» **Problem details**:
Your task is to repeat exactly the lines below between the line holding "Yellowpages (28, 2510)" and the line holding "Search (22, 2398)", inclusive, and only those.

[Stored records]
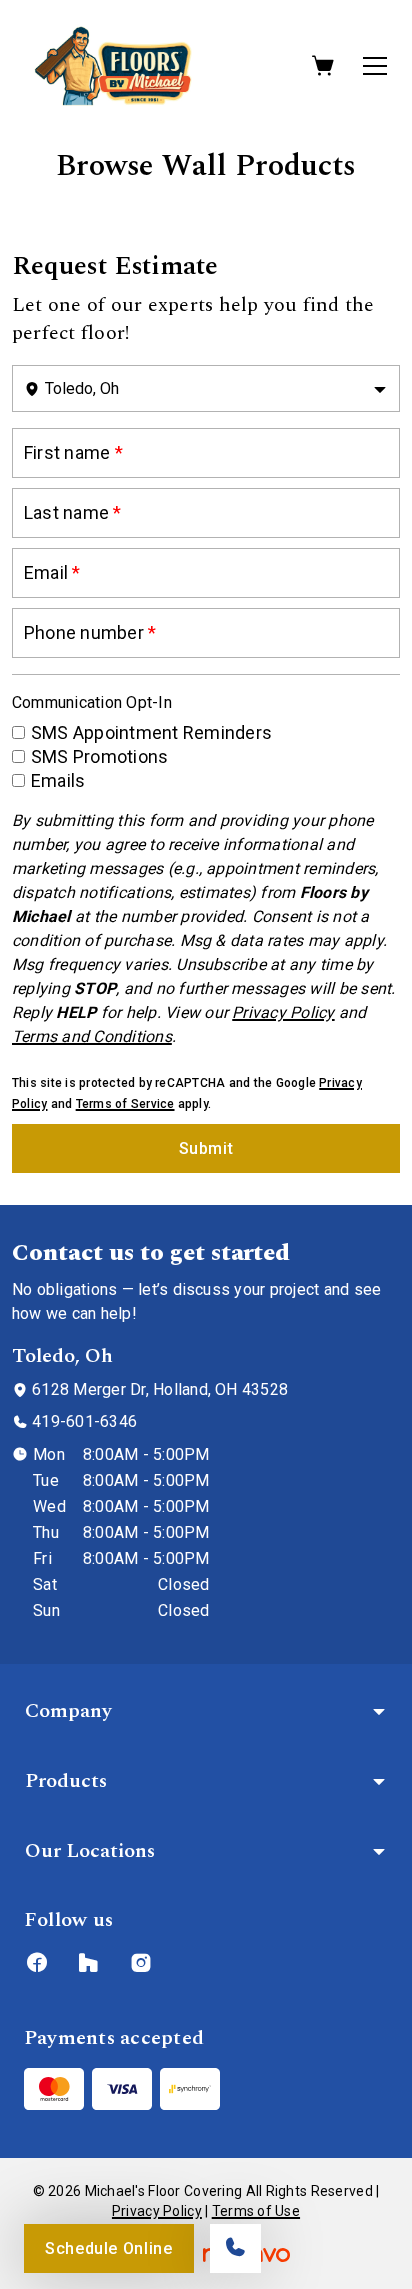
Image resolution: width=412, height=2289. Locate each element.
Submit (206, 1148)
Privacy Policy (157, 2211)
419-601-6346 (84, 1421)
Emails (58, 780)
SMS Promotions (99, 756)
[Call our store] (235, 2248)
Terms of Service (125, 1104)
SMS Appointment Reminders (151, 732)
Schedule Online (109, 2248)
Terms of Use (256, 2211)
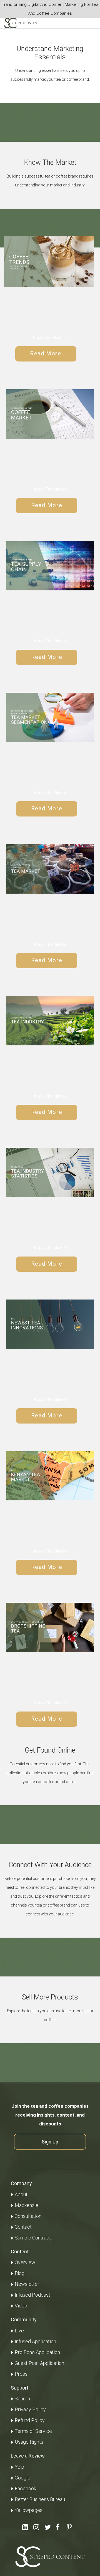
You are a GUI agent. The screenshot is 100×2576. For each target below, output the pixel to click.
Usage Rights (29, 2442)
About (21, 2194)
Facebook (25, 2488)
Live (19, 2331)
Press (21, 2374)
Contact (23, 2227)
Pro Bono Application (37, 2352)
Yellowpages (28, 2510)
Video (21, 2306)
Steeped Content (56, 2573)
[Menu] (86, 23)
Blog (19, 2273)
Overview (25, 2262)
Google (22, 2478)
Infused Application (35, 2341)
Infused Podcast (32, 2295)
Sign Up (50, 2142)
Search (22, 2398)
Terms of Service (33, 2431)
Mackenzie (26, 2205)
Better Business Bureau (40, 2499)
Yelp (19, 2467)
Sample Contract (33, 2238)
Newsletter (27, 2284)
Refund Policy (30, 2420)
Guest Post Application (39, 2363)
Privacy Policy (30, 2409)
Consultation (28, 2216)
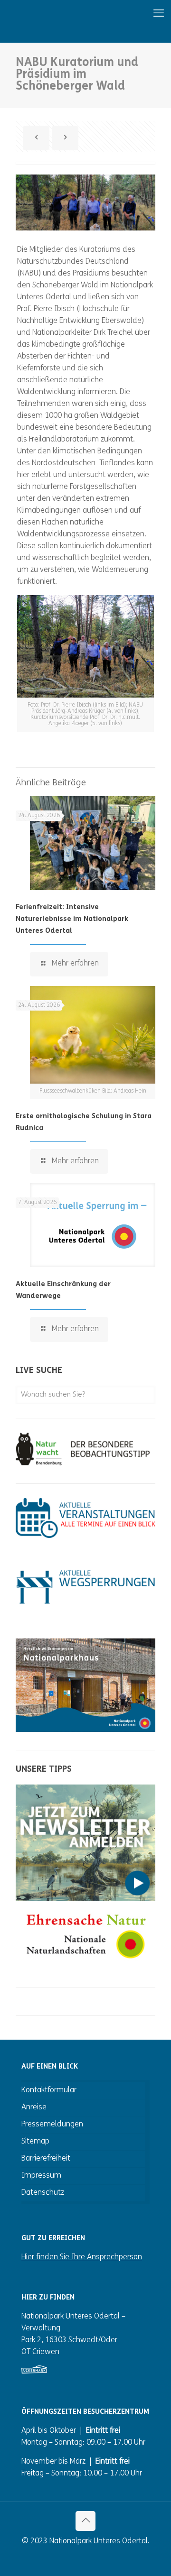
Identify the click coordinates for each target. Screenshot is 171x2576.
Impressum (41, 2176)
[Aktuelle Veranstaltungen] (85, 1536)
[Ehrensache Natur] (85, 1967)
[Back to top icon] (85, 2521)
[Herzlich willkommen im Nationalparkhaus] (85, 1730)
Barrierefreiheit (45, 2158)
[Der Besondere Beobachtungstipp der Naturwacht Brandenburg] (85, 1463)
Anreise (34, 2107)
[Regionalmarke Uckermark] (34, 2371)
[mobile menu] (127, 14)
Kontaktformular (48, 2090)
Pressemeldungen (52, 2124)
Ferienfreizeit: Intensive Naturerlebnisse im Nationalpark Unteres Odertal (72, 919)
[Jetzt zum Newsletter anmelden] (85, 1899)
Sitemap (35, 2141)
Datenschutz (42, 2193)
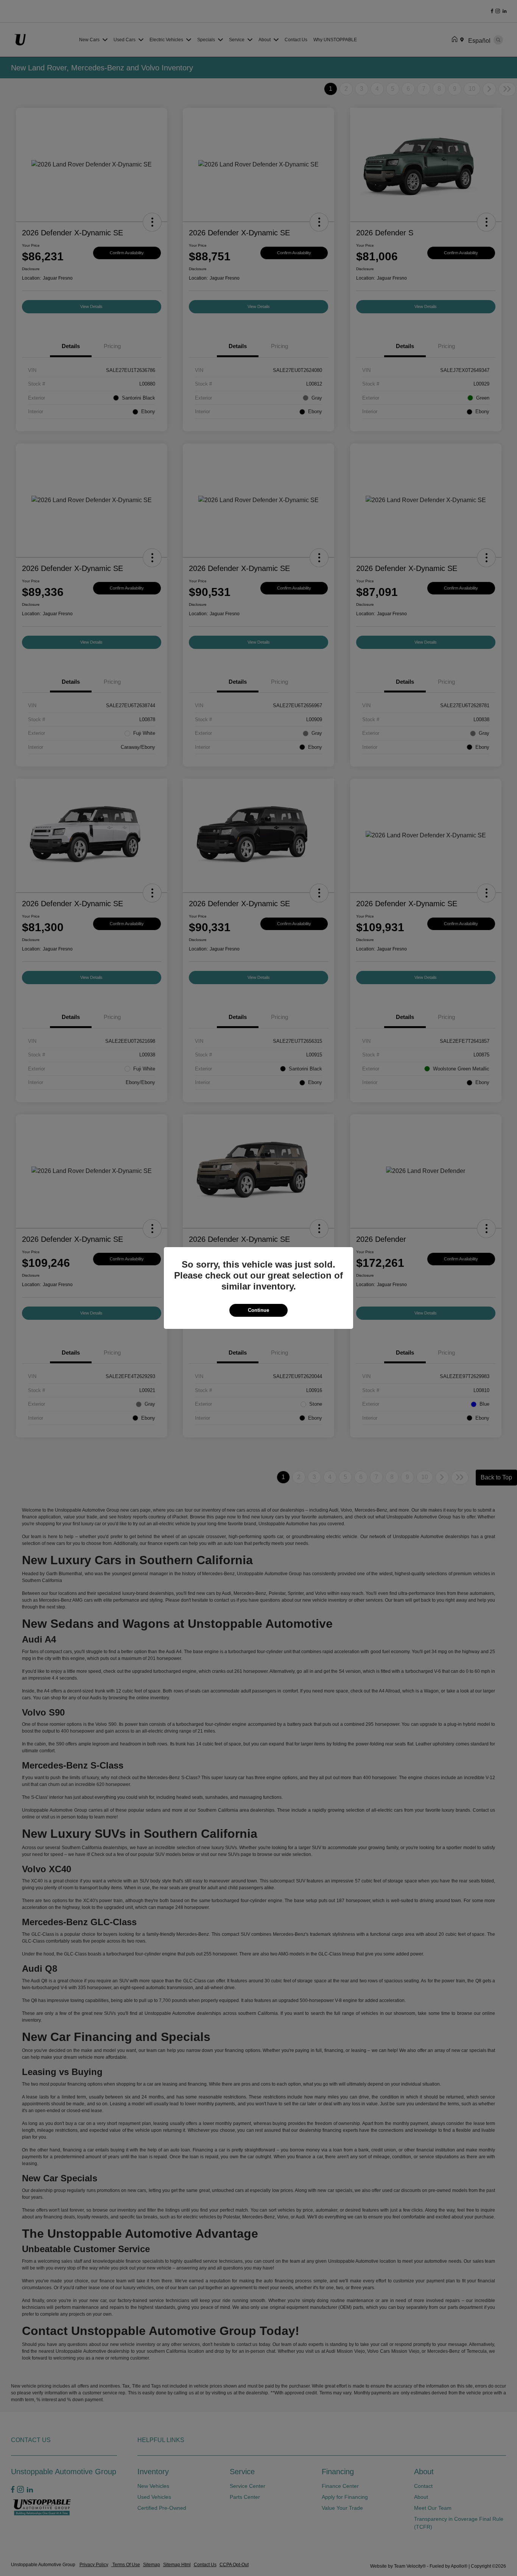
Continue (258, 1310)
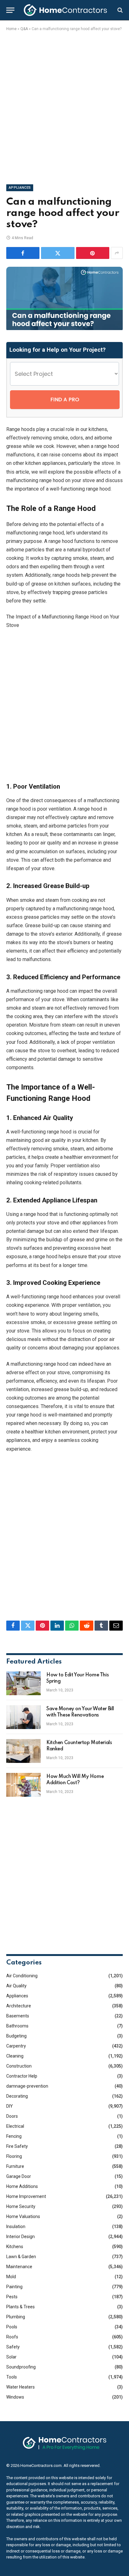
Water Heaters (20, 2386)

» **Output**:
Yellowpages (28, 2510)
Video (21, 2306)
Steeped Content (56, 2573)
[Menu] (86, 23)
Blog (19, 2273)
Overview (25, 2262)
Google (22, 2478)
Infused Application (35, 2341)
Infused Podcast (32, 2295)
Sign Up (50, 2142)
Search (22, 2398)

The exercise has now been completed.